Certains pratiquent dans leurs paroisses évidemment, mais c'est vrai qu'il y a ici un "plus", c'est le fait qu'ils se retrouvent de temps en temps, avec un interprète ou entre eux. Ils viennent parfois de Blanquefort, d'Eysines, de la Bastide, même du Médoc... Après la messe, ils peuvent, comme dans toutes les paroisses, prendre le temps de se retrouver, d'échanger, de se donner des nouvelles sur la vie des uns et des autres, les joies et les problèmes...  C'est quand même quelque chose de très intéressant.

Et puis la communauté elle-même prend conscience de ce monde là, ça lui fait vivre quelque chose qui est assez séduisant.
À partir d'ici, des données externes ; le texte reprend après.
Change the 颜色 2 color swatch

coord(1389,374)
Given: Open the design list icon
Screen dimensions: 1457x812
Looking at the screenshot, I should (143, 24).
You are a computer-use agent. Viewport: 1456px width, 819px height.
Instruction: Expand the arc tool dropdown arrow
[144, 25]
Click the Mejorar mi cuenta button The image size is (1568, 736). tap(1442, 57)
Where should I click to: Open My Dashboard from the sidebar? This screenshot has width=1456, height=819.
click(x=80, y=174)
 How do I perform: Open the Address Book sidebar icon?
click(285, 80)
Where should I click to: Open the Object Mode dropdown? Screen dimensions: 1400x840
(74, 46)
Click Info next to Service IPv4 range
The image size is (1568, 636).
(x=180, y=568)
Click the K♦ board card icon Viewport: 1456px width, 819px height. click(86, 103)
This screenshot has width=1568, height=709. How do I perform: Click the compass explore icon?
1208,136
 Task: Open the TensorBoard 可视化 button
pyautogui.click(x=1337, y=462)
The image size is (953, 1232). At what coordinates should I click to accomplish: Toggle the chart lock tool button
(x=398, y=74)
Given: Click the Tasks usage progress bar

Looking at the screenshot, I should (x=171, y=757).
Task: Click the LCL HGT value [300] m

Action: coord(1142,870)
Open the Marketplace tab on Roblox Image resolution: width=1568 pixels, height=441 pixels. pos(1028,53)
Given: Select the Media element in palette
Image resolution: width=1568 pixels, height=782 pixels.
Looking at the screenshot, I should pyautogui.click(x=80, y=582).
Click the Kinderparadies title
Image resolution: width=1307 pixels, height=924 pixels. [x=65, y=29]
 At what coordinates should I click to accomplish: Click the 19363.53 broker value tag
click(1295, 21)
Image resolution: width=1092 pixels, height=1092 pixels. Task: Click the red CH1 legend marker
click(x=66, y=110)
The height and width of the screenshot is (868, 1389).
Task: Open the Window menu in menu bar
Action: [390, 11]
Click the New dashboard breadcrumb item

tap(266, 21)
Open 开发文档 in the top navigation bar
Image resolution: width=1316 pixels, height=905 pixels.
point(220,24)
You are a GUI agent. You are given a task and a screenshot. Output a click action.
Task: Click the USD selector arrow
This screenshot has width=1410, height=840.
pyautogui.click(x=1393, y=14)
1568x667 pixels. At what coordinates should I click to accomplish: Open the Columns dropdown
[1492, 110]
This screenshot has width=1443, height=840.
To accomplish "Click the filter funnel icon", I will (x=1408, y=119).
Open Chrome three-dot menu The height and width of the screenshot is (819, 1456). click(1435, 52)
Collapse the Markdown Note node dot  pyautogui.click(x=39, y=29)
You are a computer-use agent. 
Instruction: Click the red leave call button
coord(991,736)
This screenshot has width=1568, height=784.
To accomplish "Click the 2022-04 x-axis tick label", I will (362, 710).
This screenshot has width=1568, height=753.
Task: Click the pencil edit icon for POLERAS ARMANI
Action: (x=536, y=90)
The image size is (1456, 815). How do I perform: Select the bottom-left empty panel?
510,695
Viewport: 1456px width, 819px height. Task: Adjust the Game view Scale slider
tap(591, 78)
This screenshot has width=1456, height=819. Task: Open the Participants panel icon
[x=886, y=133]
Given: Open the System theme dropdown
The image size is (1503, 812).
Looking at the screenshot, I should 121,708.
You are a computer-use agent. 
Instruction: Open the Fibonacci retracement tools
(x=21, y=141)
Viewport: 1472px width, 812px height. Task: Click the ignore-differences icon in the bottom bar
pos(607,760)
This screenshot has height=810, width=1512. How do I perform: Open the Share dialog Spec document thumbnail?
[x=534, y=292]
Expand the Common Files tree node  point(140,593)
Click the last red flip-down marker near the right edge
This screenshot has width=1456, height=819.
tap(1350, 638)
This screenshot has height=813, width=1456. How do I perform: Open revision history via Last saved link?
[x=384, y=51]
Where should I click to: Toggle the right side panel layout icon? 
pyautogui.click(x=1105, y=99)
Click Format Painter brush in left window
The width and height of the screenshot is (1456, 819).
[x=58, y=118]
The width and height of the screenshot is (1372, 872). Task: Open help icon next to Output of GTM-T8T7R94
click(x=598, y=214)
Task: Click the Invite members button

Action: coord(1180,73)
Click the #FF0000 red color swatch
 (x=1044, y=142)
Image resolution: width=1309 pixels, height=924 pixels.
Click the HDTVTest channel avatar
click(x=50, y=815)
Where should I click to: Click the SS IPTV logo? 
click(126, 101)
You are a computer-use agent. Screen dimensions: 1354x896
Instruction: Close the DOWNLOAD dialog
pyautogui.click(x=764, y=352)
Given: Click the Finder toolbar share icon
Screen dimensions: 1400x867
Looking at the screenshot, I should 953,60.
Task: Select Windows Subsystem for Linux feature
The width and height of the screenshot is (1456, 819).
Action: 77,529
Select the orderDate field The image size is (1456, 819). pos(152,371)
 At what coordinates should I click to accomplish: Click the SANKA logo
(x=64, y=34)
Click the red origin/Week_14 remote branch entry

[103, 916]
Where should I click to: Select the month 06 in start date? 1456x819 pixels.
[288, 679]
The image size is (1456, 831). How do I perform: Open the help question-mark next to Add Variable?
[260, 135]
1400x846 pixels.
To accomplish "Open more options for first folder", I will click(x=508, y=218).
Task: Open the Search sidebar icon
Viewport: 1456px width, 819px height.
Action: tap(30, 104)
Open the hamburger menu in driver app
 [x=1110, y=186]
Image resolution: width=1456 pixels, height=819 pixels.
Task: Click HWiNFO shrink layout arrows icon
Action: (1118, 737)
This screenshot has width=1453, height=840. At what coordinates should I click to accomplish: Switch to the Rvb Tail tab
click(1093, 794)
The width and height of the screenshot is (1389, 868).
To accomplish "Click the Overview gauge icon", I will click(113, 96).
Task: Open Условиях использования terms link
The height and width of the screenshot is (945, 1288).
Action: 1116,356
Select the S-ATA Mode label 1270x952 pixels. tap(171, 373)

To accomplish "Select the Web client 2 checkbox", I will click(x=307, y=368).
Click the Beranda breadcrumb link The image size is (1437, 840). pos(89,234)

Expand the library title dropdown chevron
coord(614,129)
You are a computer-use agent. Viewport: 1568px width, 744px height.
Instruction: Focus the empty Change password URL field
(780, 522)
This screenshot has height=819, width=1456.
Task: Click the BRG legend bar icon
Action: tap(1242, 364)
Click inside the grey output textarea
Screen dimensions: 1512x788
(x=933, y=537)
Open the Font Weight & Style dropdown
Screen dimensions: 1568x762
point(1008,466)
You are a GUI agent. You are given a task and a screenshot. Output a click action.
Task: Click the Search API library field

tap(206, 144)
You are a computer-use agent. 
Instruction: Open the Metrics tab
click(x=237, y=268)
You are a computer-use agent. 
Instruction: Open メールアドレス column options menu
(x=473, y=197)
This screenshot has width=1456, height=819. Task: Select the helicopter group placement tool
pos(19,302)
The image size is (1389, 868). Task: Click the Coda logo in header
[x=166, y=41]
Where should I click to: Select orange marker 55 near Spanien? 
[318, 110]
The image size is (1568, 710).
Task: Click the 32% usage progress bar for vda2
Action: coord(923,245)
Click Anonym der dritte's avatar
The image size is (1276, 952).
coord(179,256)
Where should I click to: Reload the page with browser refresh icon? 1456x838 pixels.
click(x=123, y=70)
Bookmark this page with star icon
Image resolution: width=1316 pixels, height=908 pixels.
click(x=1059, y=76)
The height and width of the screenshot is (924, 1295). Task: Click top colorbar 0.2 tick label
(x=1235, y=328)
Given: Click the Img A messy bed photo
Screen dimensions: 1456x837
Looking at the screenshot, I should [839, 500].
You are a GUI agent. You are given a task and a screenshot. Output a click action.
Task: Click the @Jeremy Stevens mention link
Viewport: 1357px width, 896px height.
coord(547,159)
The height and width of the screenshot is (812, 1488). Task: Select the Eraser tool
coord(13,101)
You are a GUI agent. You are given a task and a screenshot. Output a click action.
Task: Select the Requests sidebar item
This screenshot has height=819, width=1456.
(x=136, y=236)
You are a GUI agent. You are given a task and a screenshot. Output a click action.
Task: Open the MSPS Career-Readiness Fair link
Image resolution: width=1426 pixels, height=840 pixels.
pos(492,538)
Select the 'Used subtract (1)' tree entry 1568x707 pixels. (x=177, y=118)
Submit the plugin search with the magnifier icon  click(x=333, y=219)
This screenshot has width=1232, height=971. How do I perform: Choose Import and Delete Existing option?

D'abord, quand il y a un interprète, les enfants qui sont là, même s'ils sont entendants, sont captivés par cet interprète. Ils essaient de repérer ce qu'il veut dire et, au final, ils "entendent mieux" l'Évangile ou les commentaires que je peux faire. Il y a une sorte de silence qui accompagne aussi ces célébrations.

La communauté est habituée à accueillir des enfants ou des jeunes avec d'autres handicaps, comme la trisomie 21, un handicap psychique comme l'autisme, ou d'autres groupes que j'accompagne et qui viennent parfois ici comme servants d'autel notamment. Notre communauté est très heureuse de faire ce lien là, d'autant que beaucoup de paroissiens sont dans le monde médical à cause de la proximité des différentes cliniques et hôpitaux. Il y a une sorte de fraternité qui se signifie là.

Et à vous en tant que prêtre, qu'est-ce que cela vous fait vivre ?

Avec ces enfants, ou avec les adultes, quelque soit le handicap, ça me renouvelle complètement dans ma foi.  Dans ma manière d'annoncer la foi, cela m'oblige à simplifier au maximum et à dire avec le plus de simplicité et d'exactitude la Bonne nouvelle de l'Évangile. Ça me fait vivre vraiment une proximité, une fraternité avec ces gens qui sont marqués par le handicap, la maladie, ou le trouble psychique qu'ils peuvent avoir et ça me rejoint aussi dans mes propres difficultés.

Il y a une fraternité, une complicité qui s'élabore là, et que Jésus nous fait vivre. C'est émouvant, ça "touche aux tripes" comme on entend parler parfois dans l'Évangile où "Jésus est touché aux tripes" ou "touché aux entrailles". Ça me touche aux entrailles moi aussi et, à certains moments, c'est difficile de faire alors semblant que "tout va bien".